Jean-Louis Trintignant

  • L’ordinateur des pompes funèbres [The Probability Factor] (1976)

    (On Cable TV, May 2022) Near-obscure French comedy/thriller L’ordinateur des pompes funèbres is not a particularly good movie, but it has a few period quirks that make it intermittently interesting. For one thing, it improbably makes its protagonist an insurance actuary, used to compute death percentages. For another, it describes how the protagonist comes to use his skills for evil, whipping out a lovingly portrayed Hewlett-Packard calculator to plan the most statistically probable accidental death for his unbearably shrewish wife. This being accomplished, well, what are a few more “murders” to keep improving his life? All well and good until he moves in with two very different women (each of them satisfying him in different ways) and finds out that they’re using his methods against him. As a dark comedy, the film is often a glorious paean to the mid-1970s, sometimes a constant madcap reversal of expectations, and sometimes something that feels more modern than it is. Jean-Louis Trintignant does a good job in a role that blends sympathy with pathos, while director Gérard Pirès (who would go on to direct two of the biggest French blockbusters of the turn of the century: Taxi and Les Chevaliers du Ciel) here turns in a relatively early effort. (There are also car crashes that come from – who else?—the legendary stunt coordinator Remy Julienne.)  At a bare 75 minutes, L’ordinateur des pompes funèbres doesn’t waste too much time even if there’s a noticeable gap between the initial joke, and the last big conceptual laugh. (Some of it is intentional – in tweaking expectations, the film has fun showing the financial toll and eventual dullness of a ménage à trois.)  I liked it quite a bit better than I expected – I went in expecting a naïve comedy about the early computer age and got a substantially more complex dark satire.

  • Amour (2012)

    Amour (2012)

    (In French, On TV, October 2019) The real horror movies aren’t always marketed as such. In Amour, for instance, we’ve got a near-intolerable depiction of a realistic and heartbreaking situation: an elderly man having to take care of a severely disabled partner at the very end of their lives. There’s no way it will end well, as either the premise or the opening moments of the film suggest. Much of the two-hour film is a steady descent into the inevitability of death and there’s nothing remotely fun about it. In Michael Haneke’s usual style, the camera lingers long before, during and after the main point of a scene has been made: there isn’t much of a plot despite the film’s running time, and that makes the experience even more harrowing.

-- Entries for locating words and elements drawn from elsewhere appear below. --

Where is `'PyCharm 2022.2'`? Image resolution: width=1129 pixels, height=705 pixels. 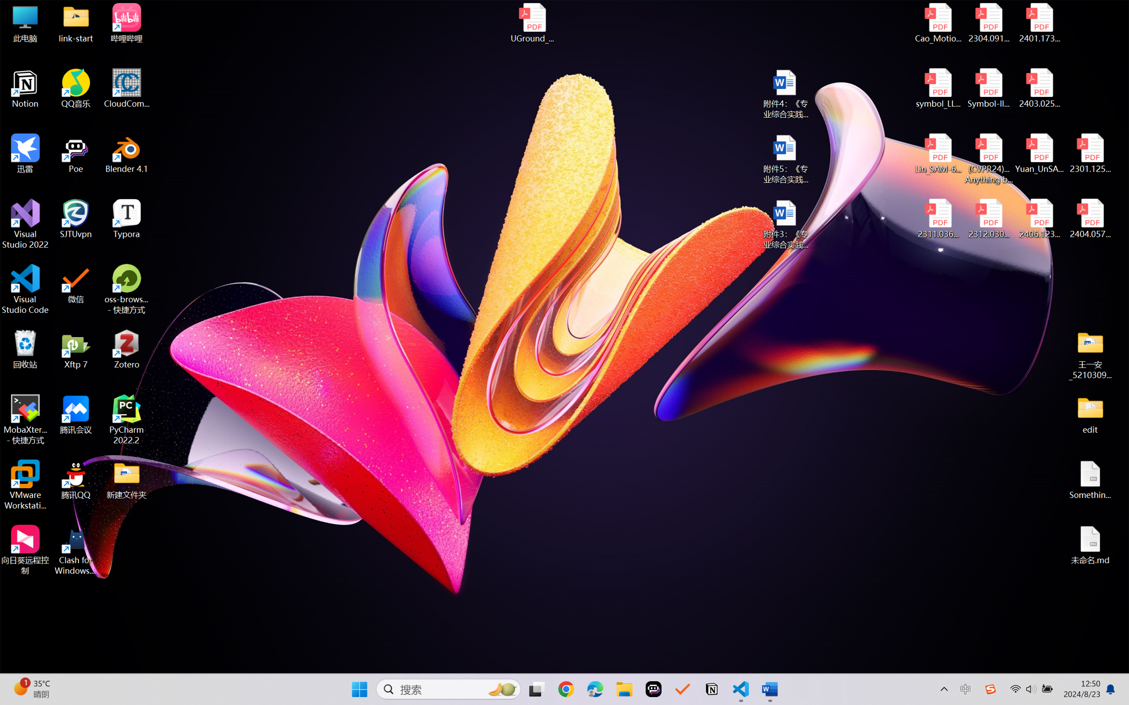 'PyCharm 2022.2' is located at coordinates (126, 420).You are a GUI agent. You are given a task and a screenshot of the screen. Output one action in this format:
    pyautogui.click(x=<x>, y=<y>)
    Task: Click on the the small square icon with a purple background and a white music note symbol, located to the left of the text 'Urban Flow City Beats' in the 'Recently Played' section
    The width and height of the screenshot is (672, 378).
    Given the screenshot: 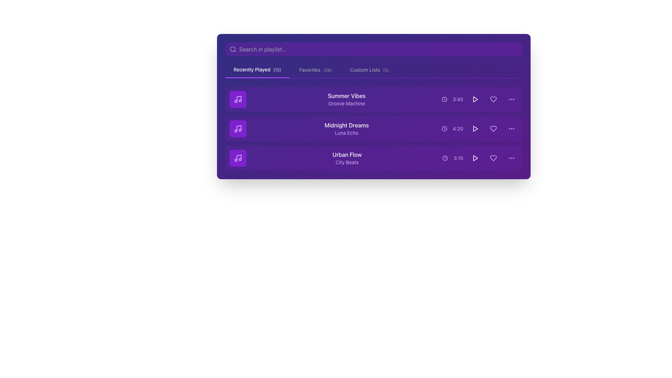 What is the action you would take?
    pyautogui.click(x=238, y=158)
    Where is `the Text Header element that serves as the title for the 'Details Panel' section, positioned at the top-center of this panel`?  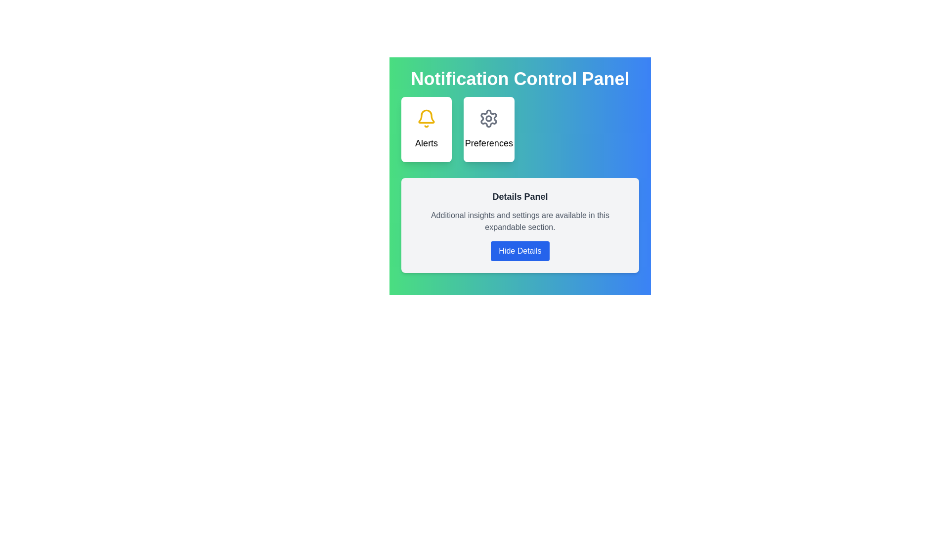
the Text Header element that serves as the title for the 'Details Panel' section, positioned at the top-center of this panel is located at coordinates (520, 196).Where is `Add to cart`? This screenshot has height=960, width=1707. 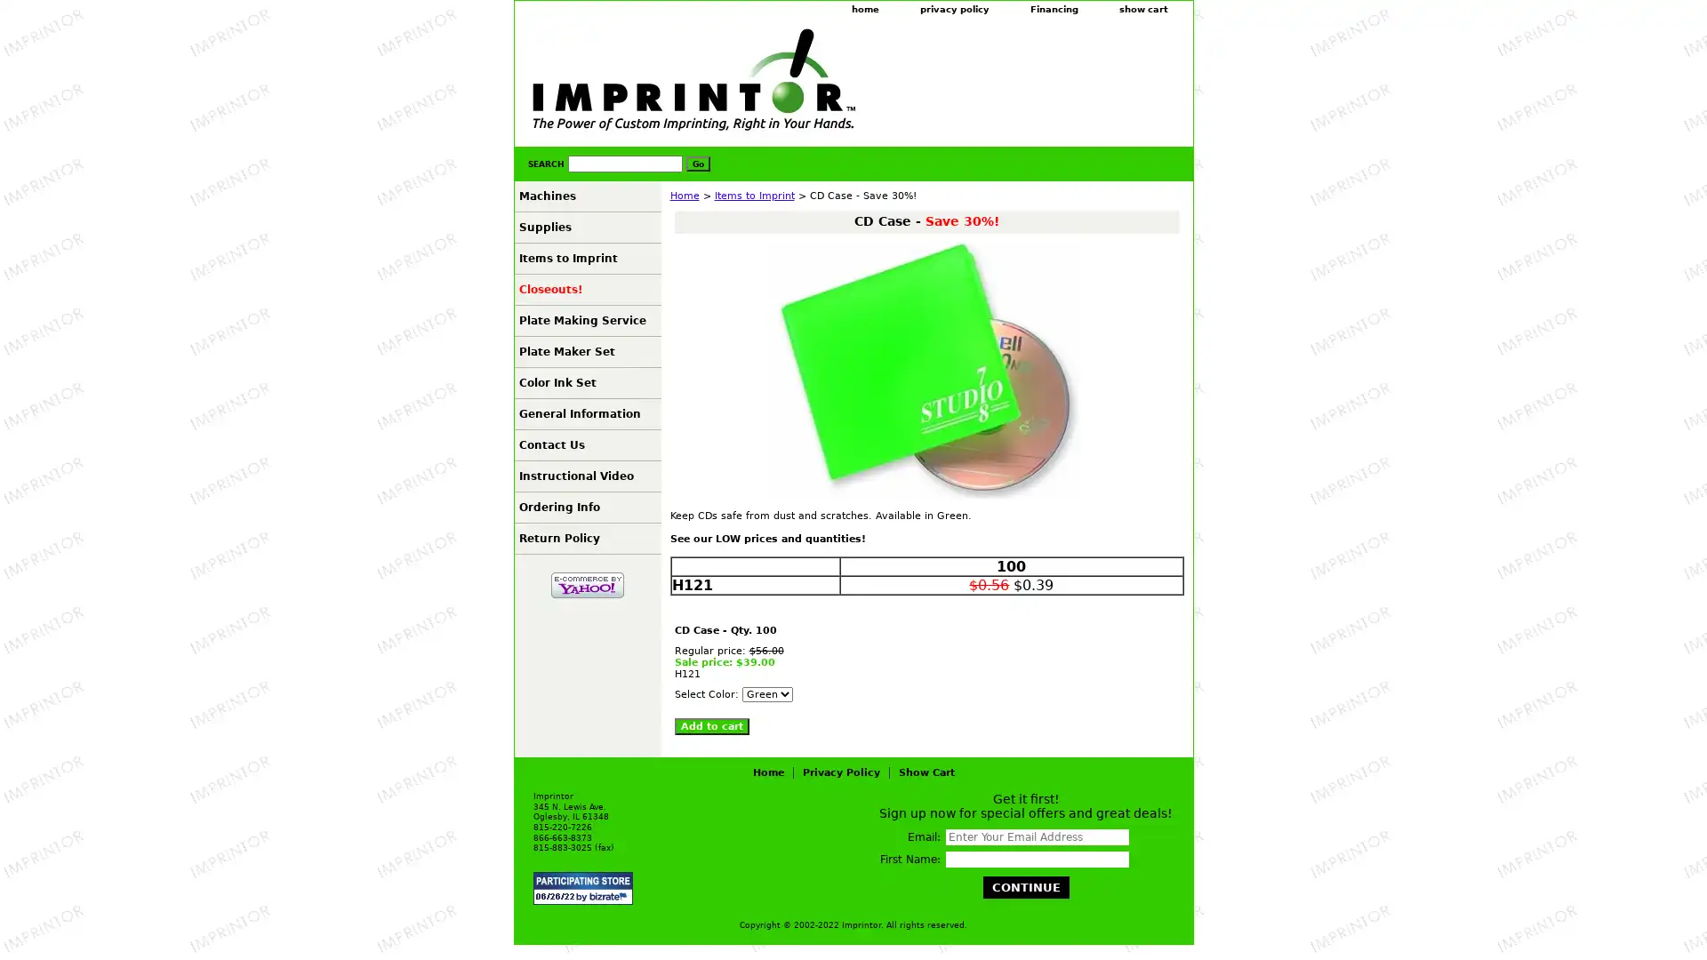
Add to cart is located at coordinates (711, 726).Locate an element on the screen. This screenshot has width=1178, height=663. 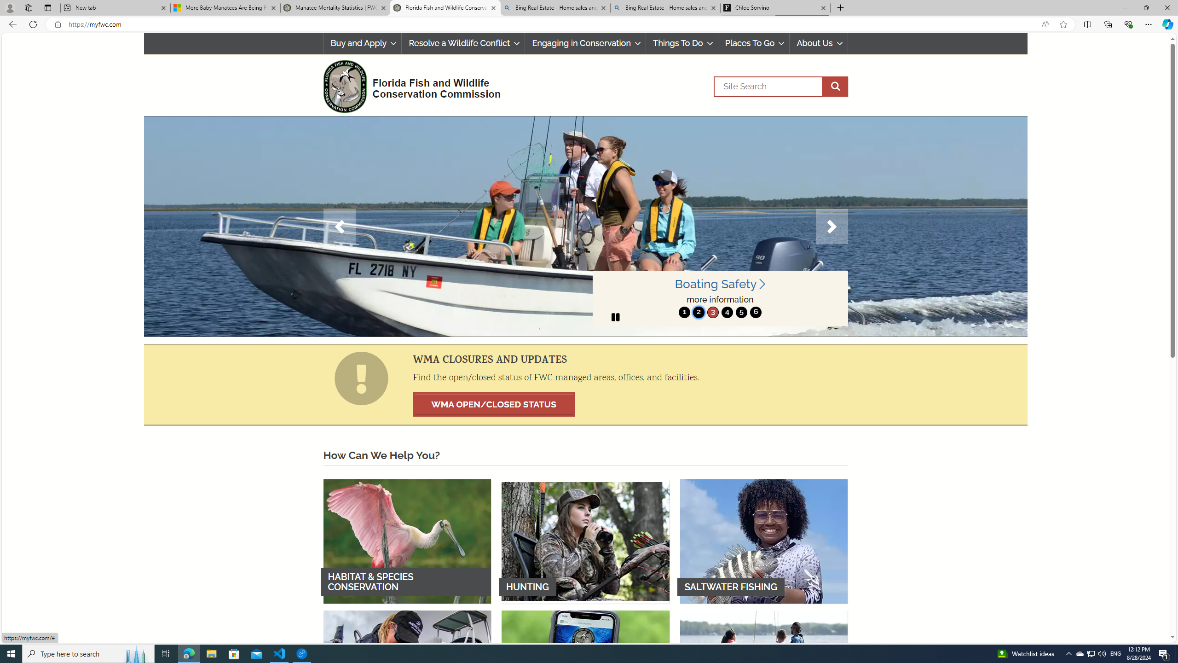
'3' is located at coordinates (713, 312).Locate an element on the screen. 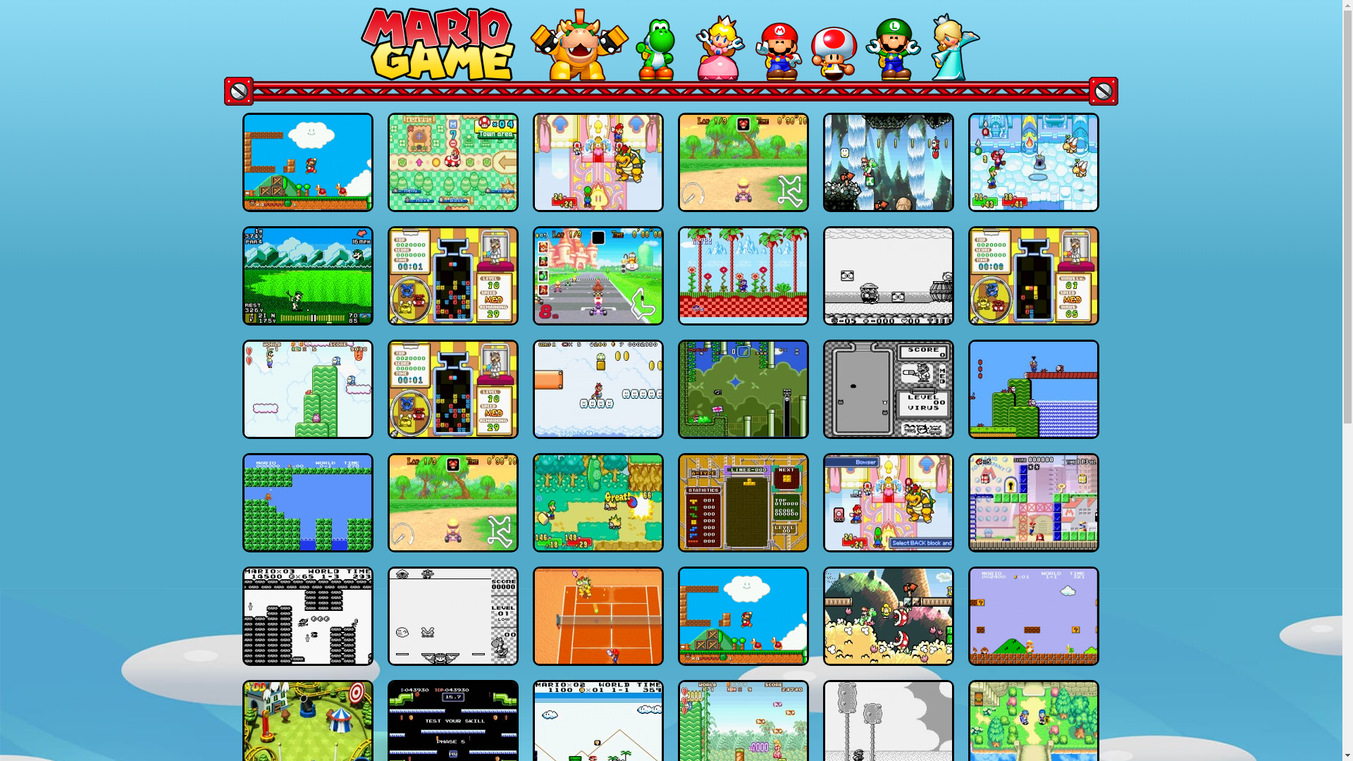  'Mario Golf' is located at coordinates (307, 274).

Emmanuelle Riva and Jean-Louis Trintignant are heartbreaking as a committed couple who end up suffering through no fault of their own except for the breakdown of human bodies. Despite the straightforward plot, Amour is a lot to take in because it deals in inevitabilities. No genre element, no fantastic creature we can deny: just what happens to a lot of us as we age. If the film has any upside, it’s to make the thought of dying alone seem almost like a happy ending considering the alternative.